I think I want a 10W lamp in my flashlight...:devil:


----------



## yuandrew (Sep 1, 2007)

The smallest commercially available LPS lamp I've seen is 18 watts. I think it was about 2 and a 1/2 inches in diameter and around 10 inches long. The discharge tube was a smaller U shaped tube going through the length of the lamp. Not really a point source for throw but it will flood everything in a orange-yellow color that you shine it on.

How would you power it ? 
Most LPS ballasts would probably run on 120volts AC so it will require a power inverter of some sort. There are a number of companies though that make DC LPS ballast for the renewable energy/solar powered outdoor lighting market though. Thin-Lite (who I am familiar with for fluorescent lights used in RV and Boat applications) has one. Search for the model LPS-118LT.

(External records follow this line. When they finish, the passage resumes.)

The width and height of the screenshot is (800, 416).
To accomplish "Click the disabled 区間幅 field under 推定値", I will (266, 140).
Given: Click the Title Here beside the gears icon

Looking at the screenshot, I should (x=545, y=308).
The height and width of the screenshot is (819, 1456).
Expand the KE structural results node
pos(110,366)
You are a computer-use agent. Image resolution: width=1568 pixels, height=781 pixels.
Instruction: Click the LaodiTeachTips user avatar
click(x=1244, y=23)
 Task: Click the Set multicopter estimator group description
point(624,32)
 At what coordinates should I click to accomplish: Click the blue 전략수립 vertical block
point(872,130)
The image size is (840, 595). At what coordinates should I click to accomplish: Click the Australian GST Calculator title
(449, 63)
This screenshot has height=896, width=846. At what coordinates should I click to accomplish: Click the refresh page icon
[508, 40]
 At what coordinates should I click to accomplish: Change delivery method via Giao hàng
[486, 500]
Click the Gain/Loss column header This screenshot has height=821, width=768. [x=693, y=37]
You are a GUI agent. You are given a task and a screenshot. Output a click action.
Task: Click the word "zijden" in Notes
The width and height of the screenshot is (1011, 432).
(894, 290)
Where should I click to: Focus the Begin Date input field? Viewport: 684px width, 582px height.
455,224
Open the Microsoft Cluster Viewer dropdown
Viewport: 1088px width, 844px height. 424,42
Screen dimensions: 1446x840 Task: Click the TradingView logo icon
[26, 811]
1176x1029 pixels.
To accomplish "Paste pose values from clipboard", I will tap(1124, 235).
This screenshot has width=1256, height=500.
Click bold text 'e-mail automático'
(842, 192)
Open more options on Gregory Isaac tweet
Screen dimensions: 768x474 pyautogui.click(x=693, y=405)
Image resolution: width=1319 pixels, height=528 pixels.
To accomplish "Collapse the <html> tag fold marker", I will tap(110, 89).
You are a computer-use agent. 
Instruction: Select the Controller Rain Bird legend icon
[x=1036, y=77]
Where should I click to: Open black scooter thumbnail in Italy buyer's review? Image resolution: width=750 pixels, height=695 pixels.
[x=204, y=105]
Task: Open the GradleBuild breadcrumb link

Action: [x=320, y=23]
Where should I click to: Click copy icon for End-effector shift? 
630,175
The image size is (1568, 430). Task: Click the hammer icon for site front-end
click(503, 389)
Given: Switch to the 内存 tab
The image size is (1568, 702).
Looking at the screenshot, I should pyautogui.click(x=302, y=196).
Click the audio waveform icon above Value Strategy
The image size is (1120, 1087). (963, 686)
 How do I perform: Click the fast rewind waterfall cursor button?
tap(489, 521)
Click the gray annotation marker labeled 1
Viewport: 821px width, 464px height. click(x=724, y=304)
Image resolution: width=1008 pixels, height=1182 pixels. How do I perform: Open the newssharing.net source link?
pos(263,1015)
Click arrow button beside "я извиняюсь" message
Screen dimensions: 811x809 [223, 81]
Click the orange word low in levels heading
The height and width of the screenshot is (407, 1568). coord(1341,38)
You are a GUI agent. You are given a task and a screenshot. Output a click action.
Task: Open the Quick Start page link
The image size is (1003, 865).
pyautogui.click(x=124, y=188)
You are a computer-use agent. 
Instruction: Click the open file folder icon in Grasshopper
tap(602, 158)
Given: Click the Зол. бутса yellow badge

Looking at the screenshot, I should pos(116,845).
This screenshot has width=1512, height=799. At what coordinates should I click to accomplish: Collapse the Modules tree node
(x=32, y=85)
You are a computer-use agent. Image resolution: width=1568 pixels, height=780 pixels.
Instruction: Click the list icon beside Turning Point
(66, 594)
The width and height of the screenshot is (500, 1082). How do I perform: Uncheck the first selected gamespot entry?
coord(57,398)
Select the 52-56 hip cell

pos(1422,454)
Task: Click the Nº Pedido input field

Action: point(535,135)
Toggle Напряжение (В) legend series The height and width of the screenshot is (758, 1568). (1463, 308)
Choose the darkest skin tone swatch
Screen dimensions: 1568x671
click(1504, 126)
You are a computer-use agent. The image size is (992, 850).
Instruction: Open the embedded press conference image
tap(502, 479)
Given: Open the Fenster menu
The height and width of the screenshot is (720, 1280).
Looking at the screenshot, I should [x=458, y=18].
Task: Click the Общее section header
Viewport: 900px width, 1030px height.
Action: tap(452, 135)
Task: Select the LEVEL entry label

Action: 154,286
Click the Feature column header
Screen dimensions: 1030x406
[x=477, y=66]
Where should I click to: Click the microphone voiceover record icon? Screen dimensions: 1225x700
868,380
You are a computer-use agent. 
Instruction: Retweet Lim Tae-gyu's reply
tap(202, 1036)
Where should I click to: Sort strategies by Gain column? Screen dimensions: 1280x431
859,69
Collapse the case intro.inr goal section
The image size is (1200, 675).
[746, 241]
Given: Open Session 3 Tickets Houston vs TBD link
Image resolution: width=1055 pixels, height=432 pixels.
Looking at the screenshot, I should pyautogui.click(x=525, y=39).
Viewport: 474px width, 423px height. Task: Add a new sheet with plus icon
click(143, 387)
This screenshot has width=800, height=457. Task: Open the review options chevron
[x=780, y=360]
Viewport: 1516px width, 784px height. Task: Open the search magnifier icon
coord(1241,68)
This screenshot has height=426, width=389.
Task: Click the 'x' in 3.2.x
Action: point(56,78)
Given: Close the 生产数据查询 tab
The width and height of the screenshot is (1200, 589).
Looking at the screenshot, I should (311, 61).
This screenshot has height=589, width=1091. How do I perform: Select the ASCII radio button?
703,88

A LPS lamp will operate like HID; when turned on, it will take a few minutes to warm up to full brightness.


----------



## Illum (Sep 1, 2007)

sodium lamps are cheap, efficient, and popularly used...but the tint isn't exactly very useable....but much much better than whats emitted by mercury lamps:devil:


----------



## strideredc (Sep 2, 2007)

naaa, it would be like my mag just the second before it dies!!!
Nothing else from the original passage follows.